Winter months especially can be a hard stretch of time. The holiday season always seems to pass abruptly and we are left with three months of dreaded, gray weather. The days can feel never-ending with them being so short and dark. But somehow, every year, we manage to see the sun. 

“It’s important to realize how our moods and our health are connected to the environment that we’re in. We move through these spaces and we can ignore how they’re making us feel sometimes, but it’s important to find places that make you feel safe and nourished in order to find balance,” Freeland said. 


There are many options for treatments of SAD. These can include self-care, taking medication, utilizing specific therapies and seeing specialists. Self-care in the form of physical exercise is one of the easiest and most effective forms of treatment. Aerobic activity for 20-30 minutes five days a week not only improves cardiovascular health but also your mood. 

Therapies such as cognitive-behavioral therapy and light therapy are also useful. Cognitive-behavioral therapy involves talk therapy focused on limiting negative thoughts, behaviors and emotional responses associated with psychological distress. 

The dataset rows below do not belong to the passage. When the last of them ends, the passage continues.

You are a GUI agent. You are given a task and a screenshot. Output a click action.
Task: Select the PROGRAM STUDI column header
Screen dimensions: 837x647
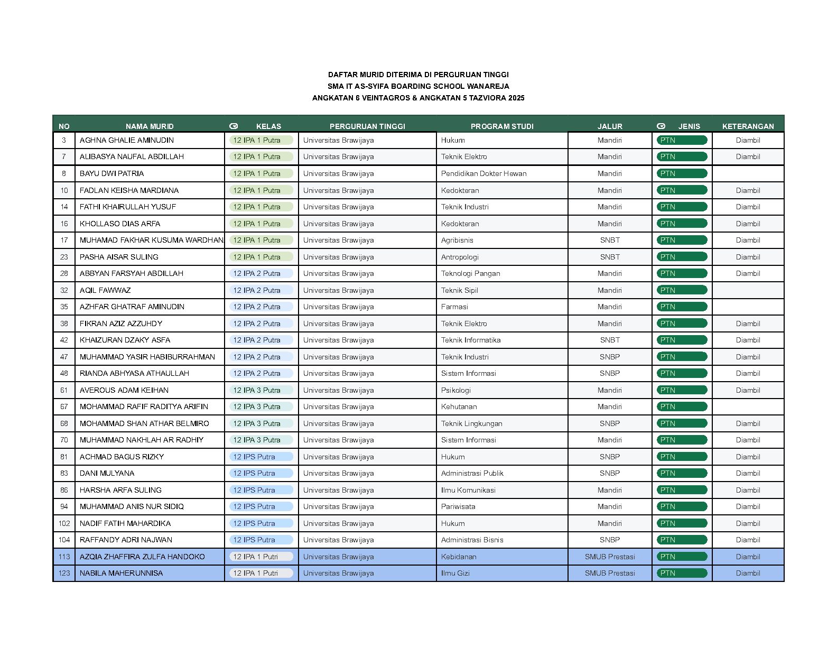(x=502, y=126)
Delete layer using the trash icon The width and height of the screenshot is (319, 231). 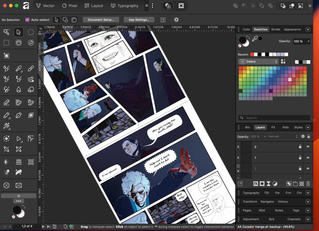pos(308,184)
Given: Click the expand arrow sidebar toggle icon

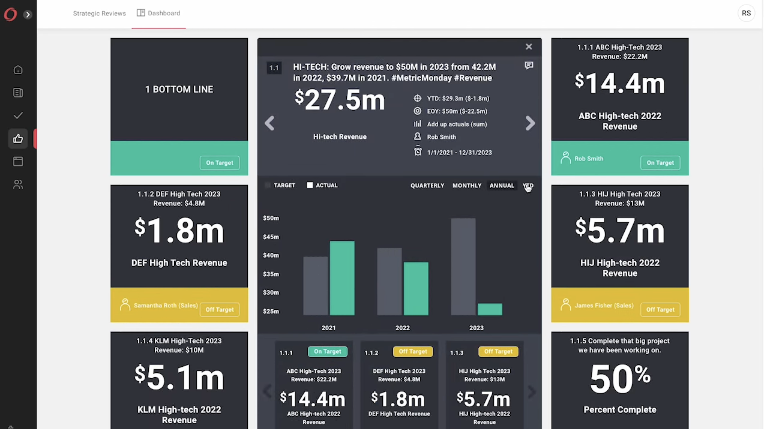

The idea behind light therapy is to replace the diminished sunshine of the fall and winter months using daily exposure to bright, artificial light. Symptoms of SAD may be relieved by sitting in front of a lightbox first thing in the morning, on a daily basis from the early fall until spring.

Selective Serotonin Reuptake Inhibitors (SSRIs) are used to treat SAD. As with other medications, there are side effects to SSRIs. Talk to your doctor if you think medication is the right option for you and about the possible risks of using this medication to treat your condition.

Seeing a clinical psychologist or psychiatrist in another way to find help.